|Isle of Man - "Call that a flood"|
I managed to take a look at some of the responses that EIOPA have received regarding whether or not the 32 National Competent Authorities (NCA) currently invested in the Solvency II game are planning to follow EIOPA's Preparatory Guidance over the next 2 years. Please serve yourselves from this central location.
It became evident over December that there was likely to be some non-compliance (both the French and British put their heads above the parapet), though as this was a "comply or explain" exercise, this was not necessarily grave - we are after all in the business of 'preparing' at this juncture - but I was curious to see precisely how different countries "explained" themselves.
In response to each guideline within the 4 EIOPA documents, the options for each NCA were to respond;
- Yes - we already comply
- Yes - we intend to comply
- No - we do not and will not comply
- Not applicable (though I'm not certain why this is an option)

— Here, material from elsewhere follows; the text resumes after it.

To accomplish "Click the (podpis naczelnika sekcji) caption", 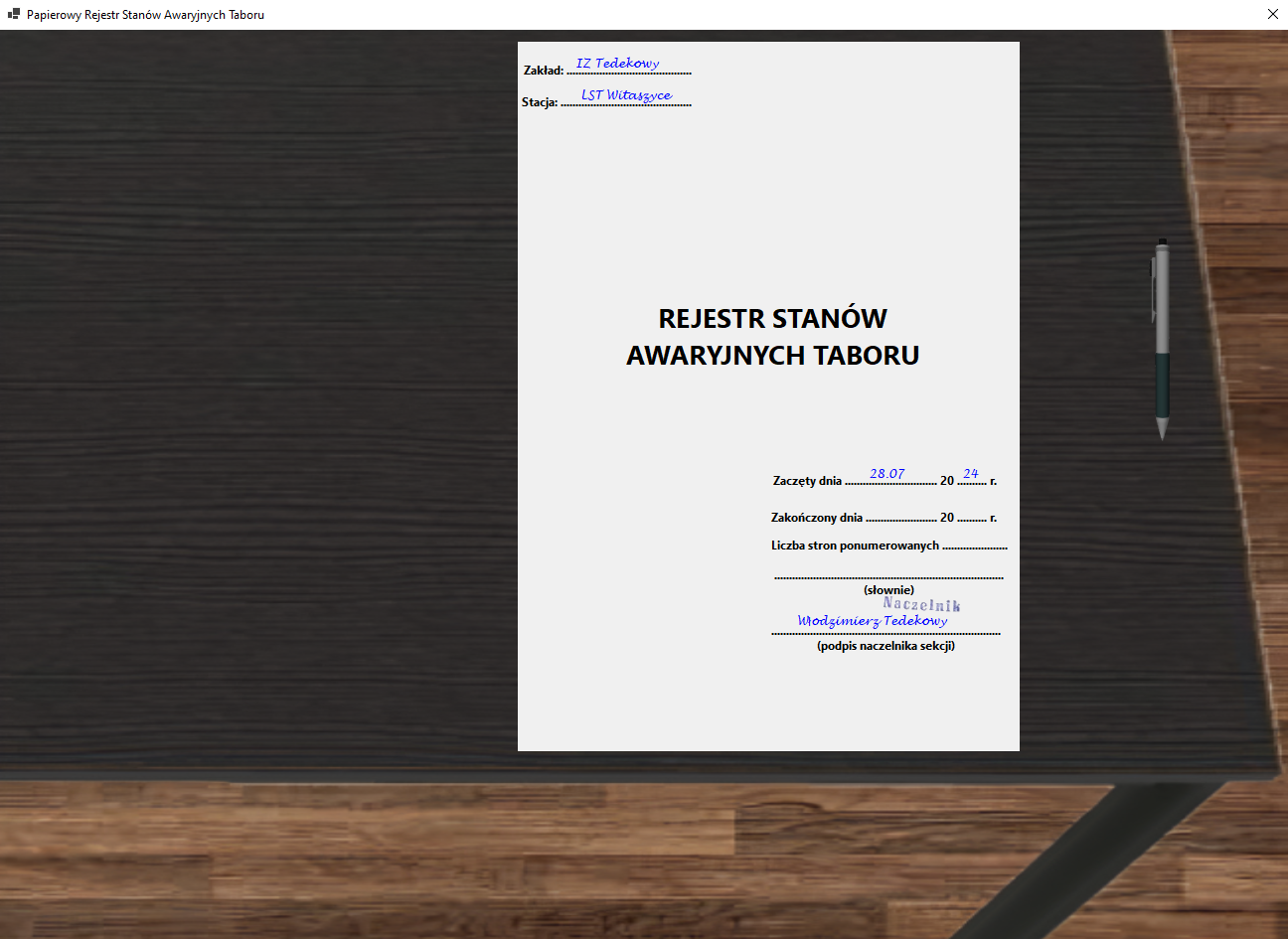I will 886,646.
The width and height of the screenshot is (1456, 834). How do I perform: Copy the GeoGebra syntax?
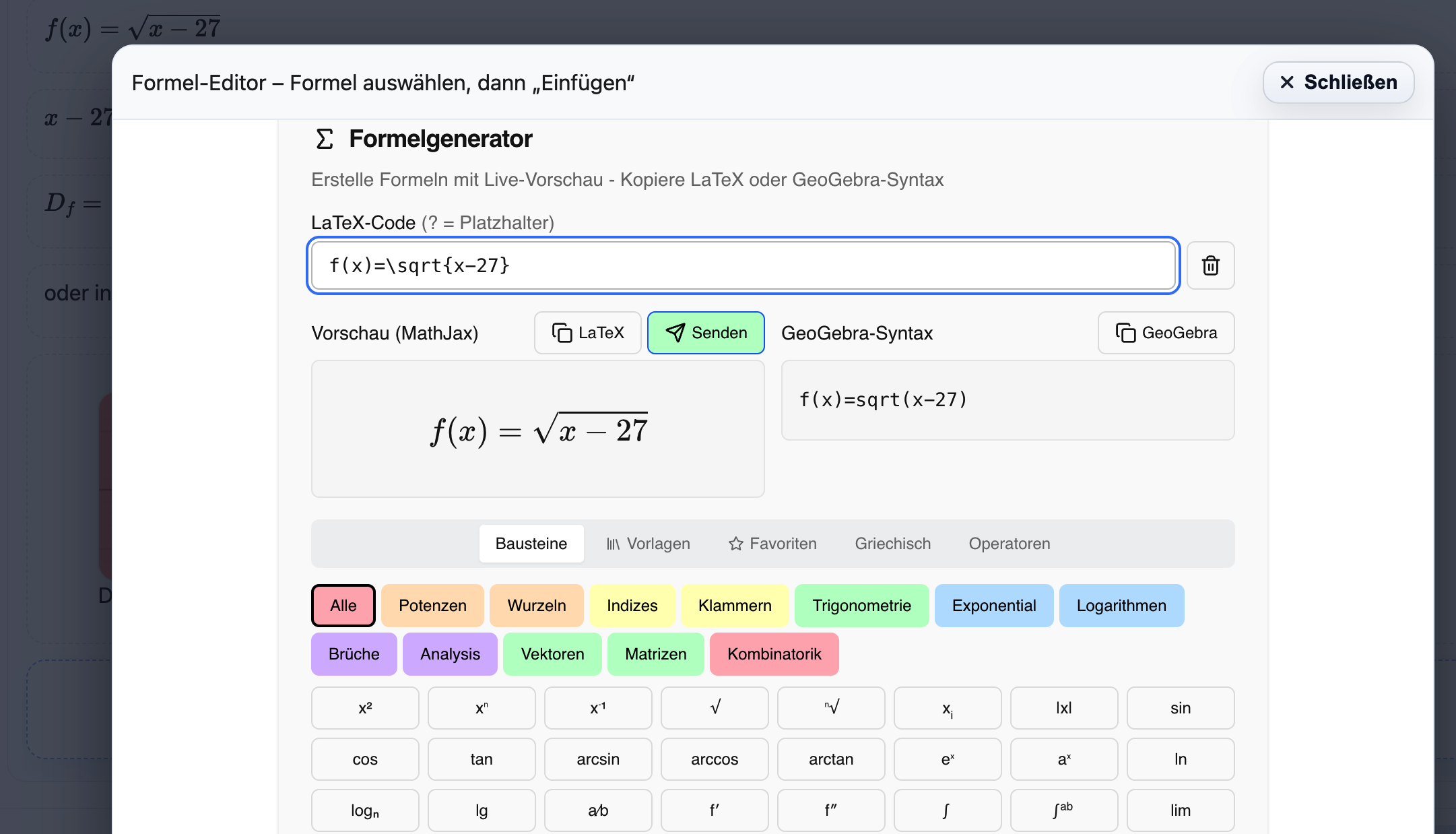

I was therefore surprised to see the British approach (which was generally "yes") also involved;
- Not providing an explanation when they have said "No" to a guideline (which admittedly is only in one case!)
- Unnecessarily using a copy/paste piece of text as an explanation for a number of guidelines where they have said they "Intend to comply"
- Unexpectedly answering "Not Applicable" to no fewer than 10 articles within the System of Governance guidance, some of which definitely featured in the feedback on the PRA's recent Supervisory Statement as bones of contention (the actuarial function's responsibilities for example).
Obviously no surprises that the French will not be attempting to comply anything in the System of Governance world after their earlier warning, though their rationale is expanded upon in this Risk.net article. That the strict definition of "AMSB" is an issue for the French industry is surely old news at this juncture, and it is ludicrous that such a matter has yet to be dealt with by the Commission's draftsmen. It certainly hasn't posed an issue for Germany (who intend to comply with all of Sys Gov), who operate dual boards.
While more may emerge over the next few weeks on what has been submitted here across the countries, I am more immediately interested in why the UK have elected to respond "not applicable" to so many System of Governance guidelines. It seems to fly in the face of their Supervisory Statement, and I can't imagine EIOPA are satisfied with that response.